(Supplied data)
--*--

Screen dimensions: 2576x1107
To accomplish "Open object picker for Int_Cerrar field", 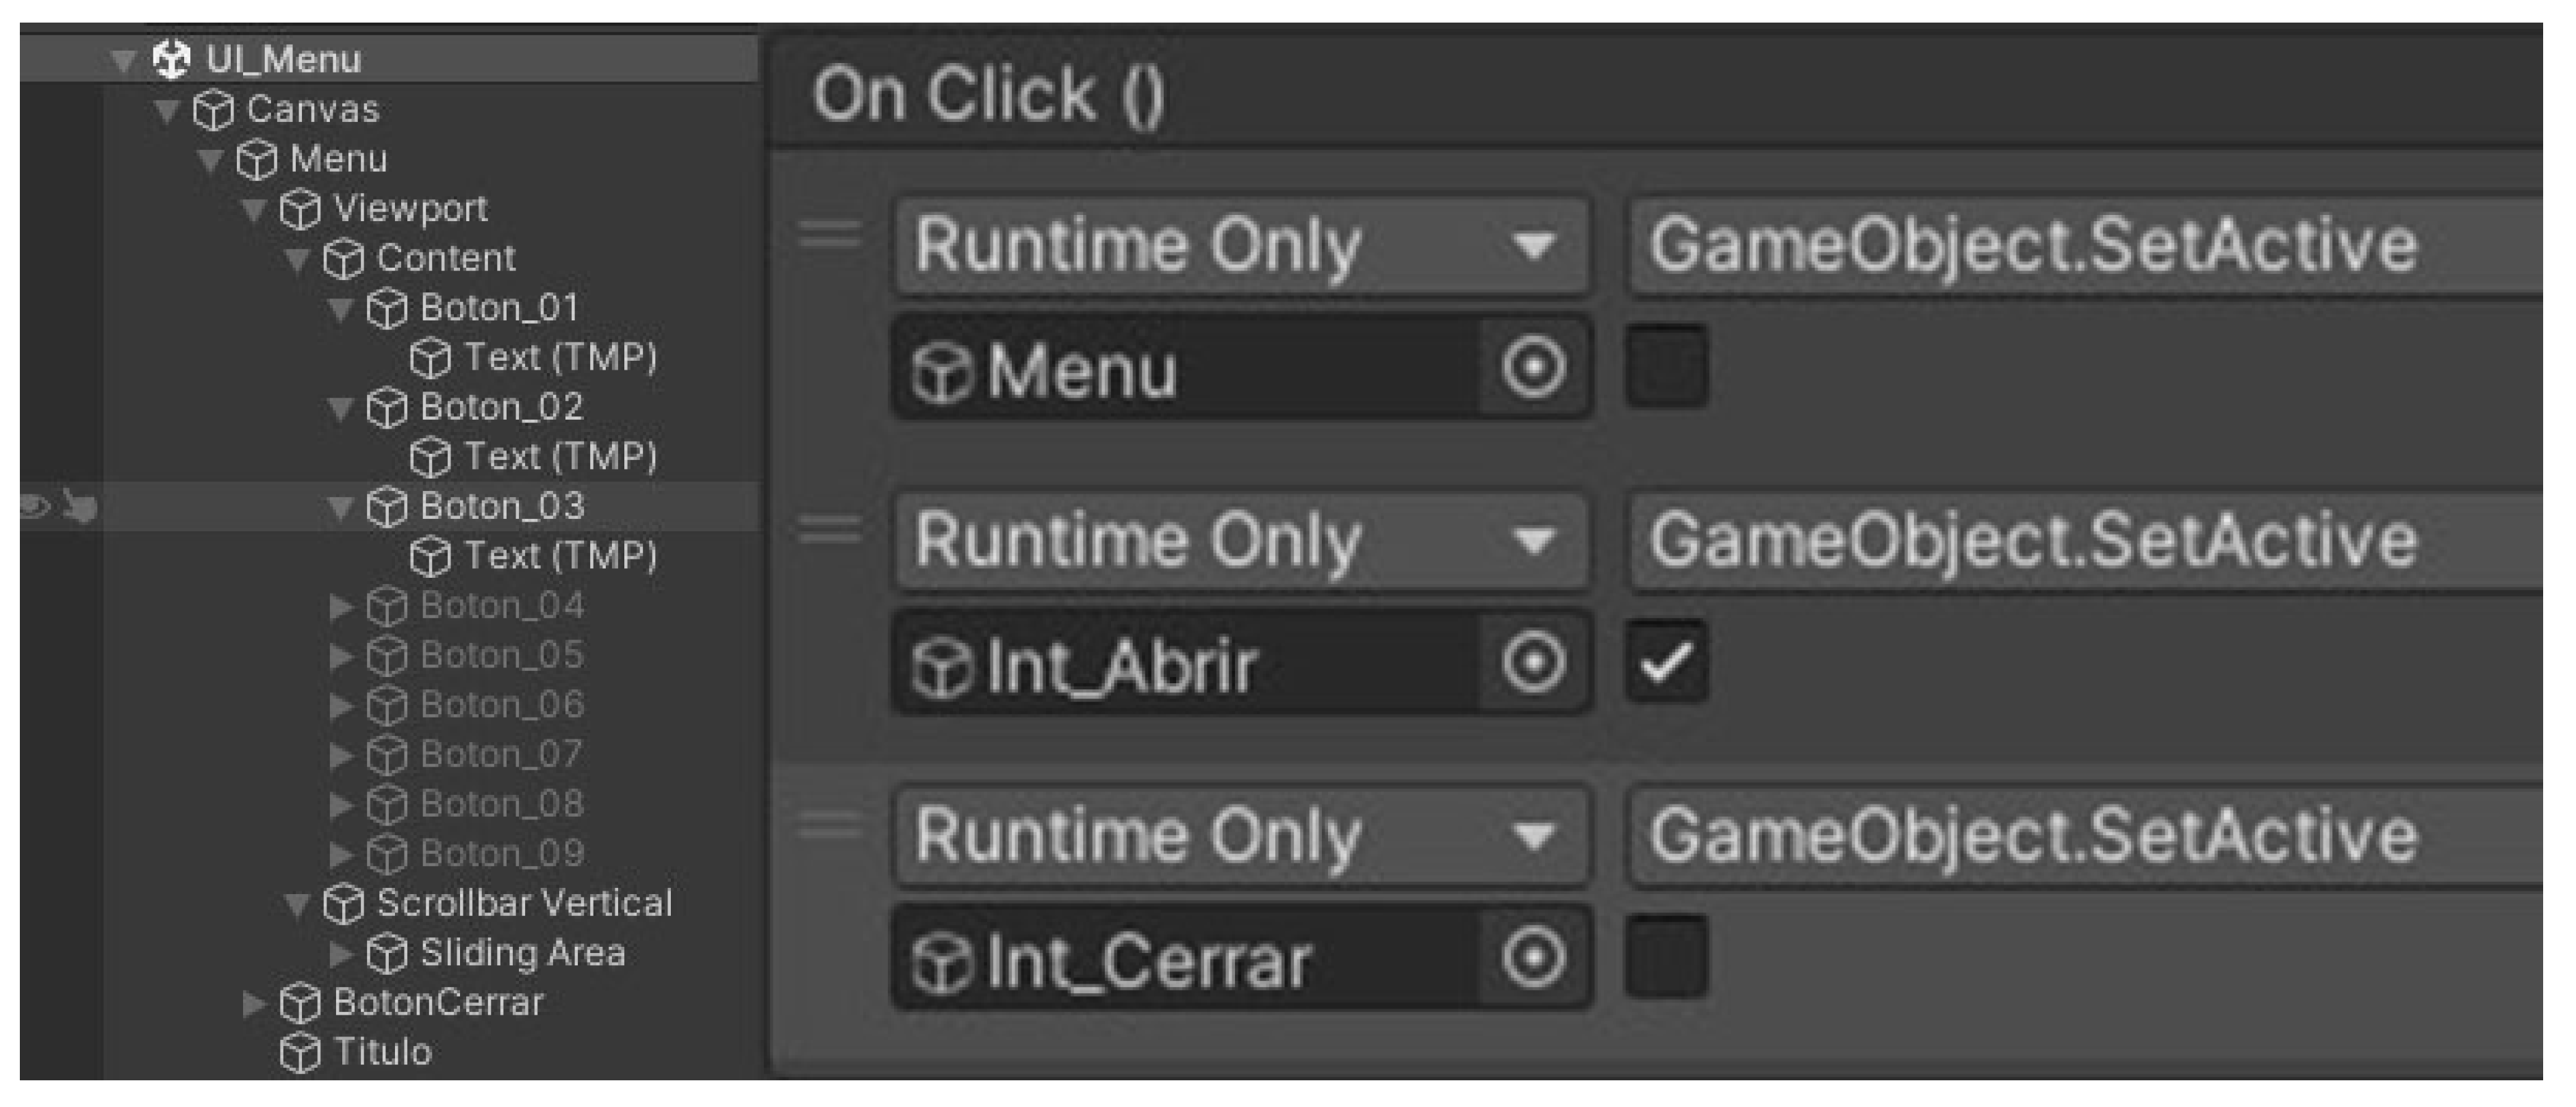I will point(1533,957).
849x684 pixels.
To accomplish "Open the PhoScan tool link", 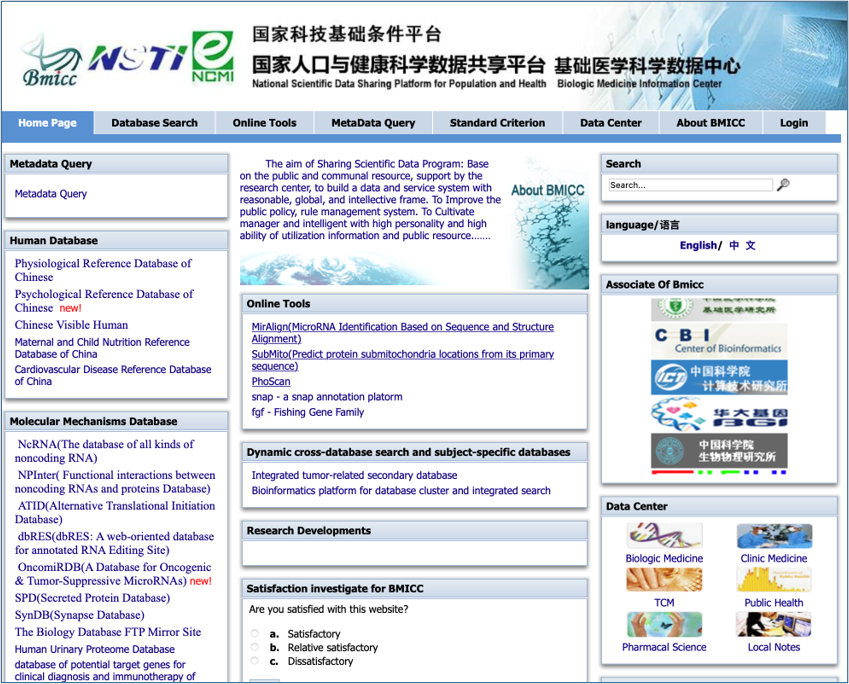I will tap(271, 381).
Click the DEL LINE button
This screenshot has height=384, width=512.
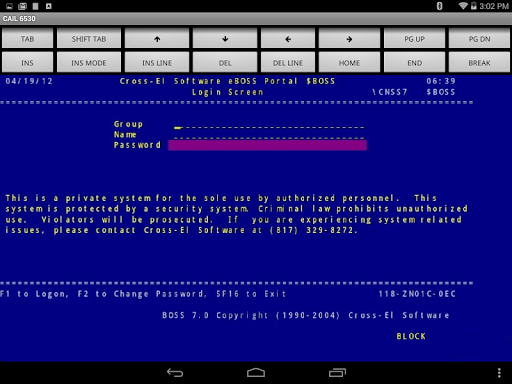click(x=288, y=63)
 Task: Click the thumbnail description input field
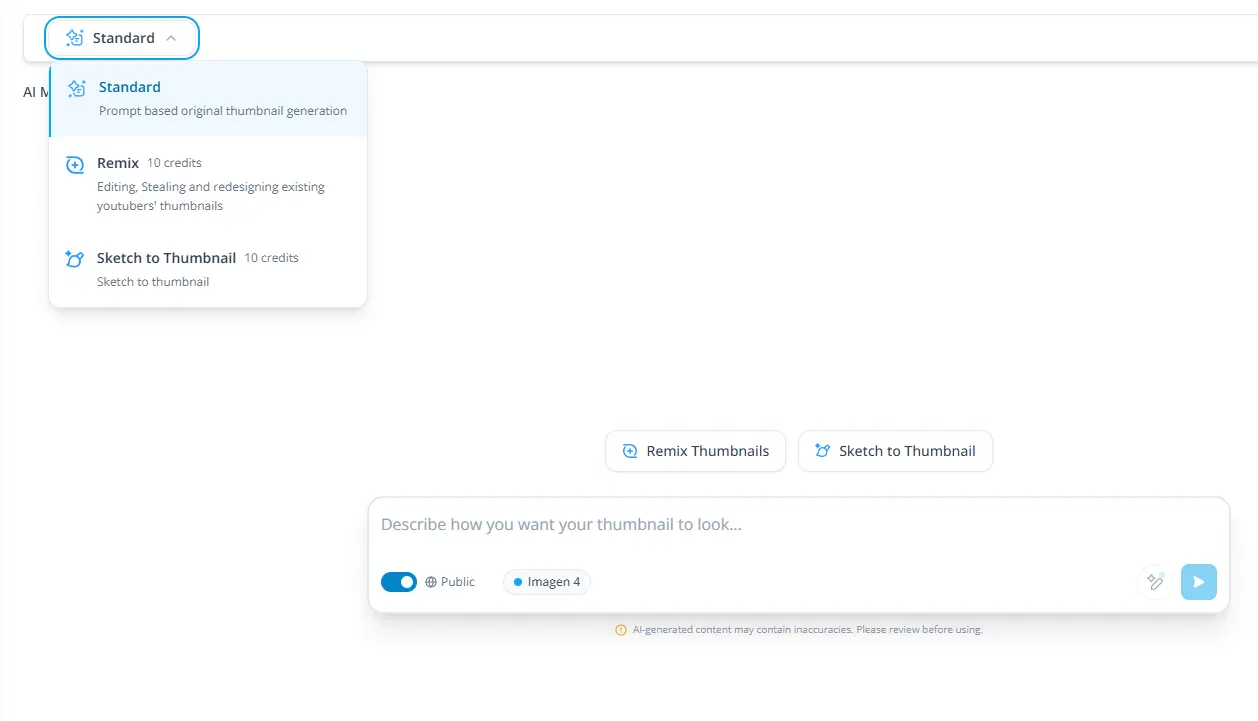point(700,524)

--*--

(Exercise prompt) Copy out, unchanged, the span of lines beginning with the one that includes "Click the DEL LINE button" and running through the final line of the material above. Leave the pictures out.

(Exercise result)
Click the DEL LINE button
This screenshot has height=384, width=512.
click(x=288, y=63)
 Task: Click the thumbnail description input field
point(700,524)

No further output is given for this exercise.